Refuse forms topsy-turvy mountains of the detritus
of a former civilization—a refrigerator next
to a boat cushion alongside a TV antenna. Homeowners
whose sweet abodes were filled with water and mud
scrub their walls and hammer on their roofs. Those
owners, that is, whose homes still stand.
Beauvoir, Jefferson Davis' retirement home in
Biloxi, does stand, but it remains a poignant sight
for anyone familiar with the place before Katrina
came crashing ashore. Although the property is 12
feet above sea level and the floor of the house is
9 1/2 feet off the ground, water still washed in and
the beautiful wraparound front porch collapsed. With
the columns fallen, the front of the roof was stripped
away, and rain and saltwater soaked furniture, paintings,
and other heirlooms. Two small structures near the
house—the Hayes Cottage, used for guests, and
the Library Cottage, where Davis once sat in a swivel
chair and wrote his memoirs—were swept away,
and now only their foundations remain. The nearby
former veterans hospital, converted into a Confederate
museum, was destroyed, and the Jefferson Davis Presidential
Library was gutted on the first floor, its treasures
blown out into the woods.
Larry Albert, a Hattiesburg, Miss., architect specializing
in historic restoration, first saw Beauvoir when he
was in the seventh grade in 1967. Even then he was
captivated by the beauty of the antebellum house on
its green sweep of land across from the Mississippi
Sound. "It was a magical place to me," says Albert,
visiting Beauvoir in March.
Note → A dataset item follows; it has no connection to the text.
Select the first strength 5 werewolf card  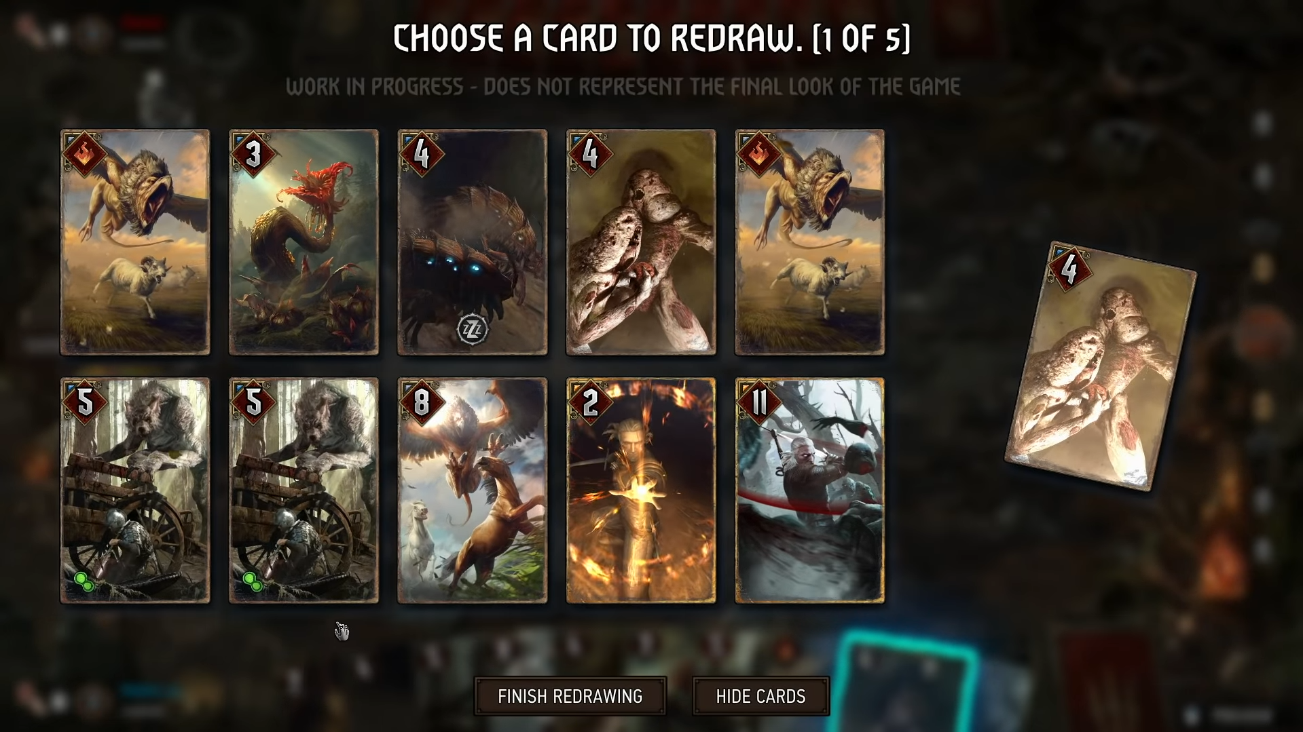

Almost 40 years earlier,
one of the worst storms to roar ashore in 20th-century
Mississippi—Hurricane Camille—brought devastation,
but not on this scale. Looking up at the huge Greek
revival residence battered by Katrina, he adds, "It
hurts to see what happened."
For more of this article, look for the
July/August 2006
issue on newsstands or e-mail
us to purchase a copy.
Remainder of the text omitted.